▶ [QUOTED TEXT]
+---+

Extracts key phrases from a String and returns a list of phrases. The function calculates key phrases using TF/IDF algorithm, which takes the total number of times each term appears within the String and offsets that value by the number of times it appears within a larger body of work. Offsetting the value helps filter out frequently-used terms like "the" and "it". The body of work used as the control is selected internally based on the String's language; for example, the model used for English is based on a New York Times corpus. The extractKeyPhrases function is a wrapper function for the TF/IDF Term extractor enrichment module.

The number of key phrases returned by extractKeyPhrases is a function of the TF/IDF curve. By default, it stops returning terms when the score of a given term falls below ~68%.

extractKeyPhrases accepts the following parameters:
  • text. The text in type String that is to be processed. It is recommended that you convert the text to lowercase first, especially if it is in all caps.
  • language. An optional parameter that specifies the language name or code (for example "en", "English", "German") to improve accuracy. Supported languages are English (UK/US), Portuguese (Brazilian), Spanish, French, German, and Italian. When specified it forces the function to use a model specific to that language. When not specified, or when passed as null (this is the default), the language is automatically detected.
Note: When you create a new attribute as a result of using this function, make sure the attribute is of type multi-assign.

extractNounGroups

Returns a String containing noun groups. A noun group is any noun, such as "movie" or "building". This is a wrapper function for the Noun Group Extractor enrichment module. This module finds and returns noun groups from a string attribute in each of the supported languages. It is used in tag cloud visualization, for finding commonly occurring themes in the data.

+---+

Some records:
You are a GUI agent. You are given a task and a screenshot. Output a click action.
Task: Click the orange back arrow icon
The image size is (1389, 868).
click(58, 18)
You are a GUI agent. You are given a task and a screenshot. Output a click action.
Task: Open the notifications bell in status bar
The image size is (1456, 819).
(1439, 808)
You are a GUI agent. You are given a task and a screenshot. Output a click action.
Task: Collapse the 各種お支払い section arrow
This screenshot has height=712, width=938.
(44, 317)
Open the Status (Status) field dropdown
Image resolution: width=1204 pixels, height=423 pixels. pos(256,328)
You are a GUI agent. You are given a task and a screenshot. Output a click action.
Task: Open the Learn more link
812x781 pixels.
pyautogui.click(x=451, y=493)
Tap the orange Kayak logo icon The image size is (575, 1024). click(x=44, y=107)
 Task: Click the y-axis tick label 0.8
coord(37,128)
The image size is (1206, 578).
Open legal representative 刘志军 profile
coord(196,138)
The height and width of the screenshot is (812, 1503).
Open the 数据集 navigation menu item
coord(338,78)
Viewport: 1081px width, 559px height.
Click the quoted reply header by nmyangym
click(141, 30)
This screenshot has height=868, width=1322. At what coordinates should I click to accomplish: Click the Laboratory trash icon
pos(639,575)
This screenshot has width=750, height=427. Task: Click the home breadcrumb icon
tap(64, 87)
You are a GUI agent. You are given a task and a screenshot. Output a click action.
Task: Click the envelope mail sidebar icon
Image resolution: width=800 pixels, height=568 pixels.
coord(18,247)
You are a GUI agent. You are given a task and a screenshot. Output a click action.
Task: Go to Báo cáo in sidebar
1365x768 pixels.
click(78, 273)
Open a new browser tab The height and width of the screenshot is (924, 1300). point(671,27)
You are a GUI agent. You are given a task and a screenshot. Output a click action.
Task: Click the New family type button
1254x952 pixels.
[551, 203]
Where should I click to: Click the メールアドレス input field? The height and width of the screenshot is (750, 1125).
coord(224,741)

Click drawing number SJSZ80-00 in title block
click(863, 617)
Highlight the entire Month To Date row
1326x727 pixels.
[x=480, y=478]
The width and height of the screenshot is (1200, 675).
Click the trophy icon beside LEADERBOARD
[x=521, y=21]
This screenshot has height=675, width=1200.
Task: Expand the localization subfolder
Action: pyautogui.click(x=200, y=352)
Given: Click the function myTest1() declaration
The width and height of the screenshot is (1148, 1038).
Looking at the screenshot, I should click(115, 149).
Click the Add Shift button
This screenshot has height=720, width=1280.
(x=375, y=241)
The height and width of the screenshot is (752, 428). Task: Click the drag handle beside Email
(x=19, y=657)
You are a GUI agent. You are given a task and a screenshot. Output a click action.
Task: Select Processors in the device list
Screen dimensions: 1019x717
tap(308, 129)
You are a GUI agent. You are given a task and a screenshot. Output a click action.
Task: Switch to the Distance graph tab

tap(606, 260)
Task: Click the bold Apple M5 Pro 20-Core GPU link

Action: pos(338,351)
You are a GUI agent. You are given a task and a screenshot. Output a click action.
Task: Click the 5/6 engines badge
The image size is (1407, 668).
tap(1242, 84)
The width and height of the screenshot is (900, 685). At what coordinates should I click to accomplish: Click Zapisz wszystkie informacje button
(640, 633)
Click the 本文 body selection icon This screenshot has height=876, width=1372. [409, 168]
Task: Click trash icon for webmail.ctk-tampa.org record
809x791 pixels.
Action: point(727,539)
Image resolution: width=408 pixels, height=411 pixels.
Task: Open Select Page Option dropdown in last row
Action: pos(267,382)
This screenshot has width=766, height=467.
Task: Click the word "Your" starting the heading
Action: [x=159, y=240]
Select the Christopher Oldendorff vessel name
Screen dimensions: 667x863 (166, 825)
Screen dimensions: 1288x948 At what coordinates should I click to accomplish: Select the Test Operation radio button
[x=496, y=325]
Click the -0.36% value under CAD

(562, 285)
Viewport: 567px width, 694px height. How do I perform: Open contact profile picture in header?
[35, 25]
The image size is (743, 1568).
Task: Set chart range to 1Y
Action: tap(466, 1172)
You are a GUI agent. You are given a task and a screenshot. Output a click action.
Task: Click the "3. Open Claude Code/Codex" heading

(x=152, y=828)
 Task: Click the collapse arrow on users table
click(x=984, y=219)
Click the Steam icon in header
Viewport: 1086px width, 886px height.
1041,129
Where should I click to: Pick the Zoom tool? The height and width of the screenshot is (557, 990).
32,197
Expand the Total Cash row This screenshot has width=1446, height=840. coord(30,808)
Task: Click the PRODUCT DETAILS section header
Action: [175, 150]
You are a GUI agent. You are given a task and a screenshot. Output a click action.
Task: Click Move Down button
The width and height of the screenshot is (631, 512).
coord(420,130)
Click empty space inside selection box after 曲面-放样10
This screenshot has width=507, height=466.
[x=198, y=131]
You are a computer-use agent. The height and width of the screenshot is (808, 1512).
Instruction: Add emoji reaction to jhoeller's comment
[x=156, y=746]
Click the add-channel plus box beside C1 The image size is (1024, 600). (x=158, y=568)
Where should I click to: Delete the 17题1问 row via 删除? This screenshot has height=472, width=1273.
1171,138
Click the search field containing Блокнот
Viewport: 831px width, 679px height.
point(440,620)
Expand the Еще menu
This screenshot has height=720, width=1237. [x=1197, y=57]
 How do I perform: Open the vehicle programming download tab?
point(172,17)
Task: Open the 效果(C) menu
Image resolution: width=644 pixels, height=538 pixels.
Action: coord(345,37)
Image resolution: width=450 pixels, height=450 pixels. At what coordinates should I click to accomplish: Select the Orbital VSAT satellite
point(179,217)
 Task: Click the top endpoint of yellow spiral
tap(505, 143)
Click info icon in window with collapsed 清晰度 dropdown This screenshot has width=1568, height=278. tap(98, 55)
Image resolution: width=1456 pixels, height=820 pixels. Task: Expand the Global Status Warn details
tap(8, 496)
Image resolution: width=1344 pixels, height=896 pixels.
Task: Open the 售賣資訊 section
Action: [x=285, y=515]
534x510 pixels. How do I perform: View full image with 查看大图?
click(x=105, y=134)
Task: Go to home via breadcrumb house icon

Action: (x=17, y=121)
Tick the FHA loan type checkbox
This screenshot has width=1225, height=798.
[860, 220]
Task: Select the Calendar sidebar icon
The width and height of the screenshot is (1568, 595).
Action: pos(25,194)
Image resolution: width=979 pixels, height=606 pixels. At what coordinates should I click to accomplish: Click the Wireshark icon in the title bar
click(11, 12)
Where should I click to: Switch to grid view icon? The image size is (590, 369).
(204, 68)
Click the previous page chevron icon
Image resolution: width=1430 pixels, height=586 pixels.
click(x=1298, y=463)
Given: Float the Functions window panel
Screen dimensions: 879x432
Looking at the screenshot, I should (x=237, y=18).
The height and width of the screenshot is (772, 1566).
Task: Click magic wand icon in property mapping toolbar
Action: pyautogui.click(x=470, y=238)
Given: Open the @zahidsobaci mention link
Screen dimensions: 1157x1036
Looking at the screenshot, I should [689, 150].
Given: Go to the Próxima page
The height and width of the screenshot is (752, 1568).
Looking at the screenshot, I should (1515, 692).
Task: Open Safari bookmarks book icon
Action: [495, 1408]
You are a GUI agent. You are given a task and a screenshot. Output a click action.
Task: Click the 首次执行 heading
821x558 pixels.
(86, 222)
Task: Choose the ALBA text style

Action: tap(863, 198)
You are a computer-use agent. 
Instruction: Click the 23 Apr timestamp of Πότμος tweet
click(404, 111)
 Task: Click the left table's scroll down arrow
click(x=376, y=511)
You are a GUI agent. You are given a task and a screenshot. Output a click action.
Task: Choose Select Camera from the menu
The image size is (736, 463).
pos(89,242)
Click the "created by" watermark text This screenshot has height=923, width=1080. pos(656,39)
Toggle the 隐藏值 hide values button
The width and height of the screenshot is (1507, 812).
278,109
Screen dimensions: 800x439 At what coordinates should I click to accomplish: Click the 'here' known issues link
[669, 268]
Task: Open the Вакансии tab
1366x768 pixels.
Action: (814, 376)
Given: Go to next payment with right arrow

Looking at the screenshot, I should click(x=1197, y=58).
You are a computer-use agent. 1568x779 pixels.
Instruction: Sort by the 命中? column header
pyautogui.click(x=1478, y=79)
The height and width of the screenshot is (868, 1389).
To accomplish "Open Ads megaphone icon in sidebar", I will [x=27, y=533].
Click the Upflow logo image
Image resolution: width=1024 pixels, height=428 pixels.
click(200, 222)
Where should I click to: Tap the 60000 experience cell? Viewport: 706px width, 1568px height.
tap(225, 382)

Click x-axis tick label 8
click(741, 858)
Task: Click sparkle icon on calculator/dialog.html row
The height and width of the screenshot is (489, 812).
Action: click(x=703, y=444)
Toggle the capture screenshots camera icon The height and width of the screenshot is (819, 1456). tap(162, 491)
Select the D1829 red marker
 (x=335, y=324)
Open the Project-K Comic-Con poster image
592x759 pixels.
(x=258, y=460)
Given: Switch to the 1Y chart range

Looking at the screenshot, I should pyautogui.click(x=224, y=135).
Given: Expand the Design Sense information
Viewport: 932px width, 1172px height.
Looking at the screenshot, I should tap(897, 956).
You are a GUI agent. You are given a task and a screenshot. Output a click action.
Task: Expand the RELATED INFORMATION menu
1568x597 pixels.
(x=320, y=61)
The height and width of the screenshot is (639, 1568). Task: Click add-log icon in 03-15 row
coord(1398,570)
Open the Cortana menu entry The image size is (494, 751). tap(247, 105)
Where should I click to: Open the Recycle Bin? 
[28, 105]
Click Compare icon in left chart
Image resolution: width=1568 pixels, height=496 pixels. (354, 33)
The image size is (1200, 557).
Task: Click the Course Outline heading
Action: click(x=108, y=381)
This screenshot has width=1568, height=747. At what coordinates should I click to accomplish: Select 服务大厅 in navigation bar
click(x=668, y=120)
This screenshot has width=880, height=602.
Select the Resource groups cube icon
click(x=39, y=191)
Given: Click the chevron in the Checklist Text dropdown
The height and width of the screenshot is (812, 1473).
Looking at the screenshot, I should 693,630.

+---+

▶ [PROBLEM TO SOLVE]
Translate this sentence from the key phrase extraction text above into Spanish: "Offsetting the value helps filter out frequently-used terms like "the" and "it"."

▶ [RESPONSE]
Compensar el valor ayuda a filtrar términos de uso frecuente como "the" e "it".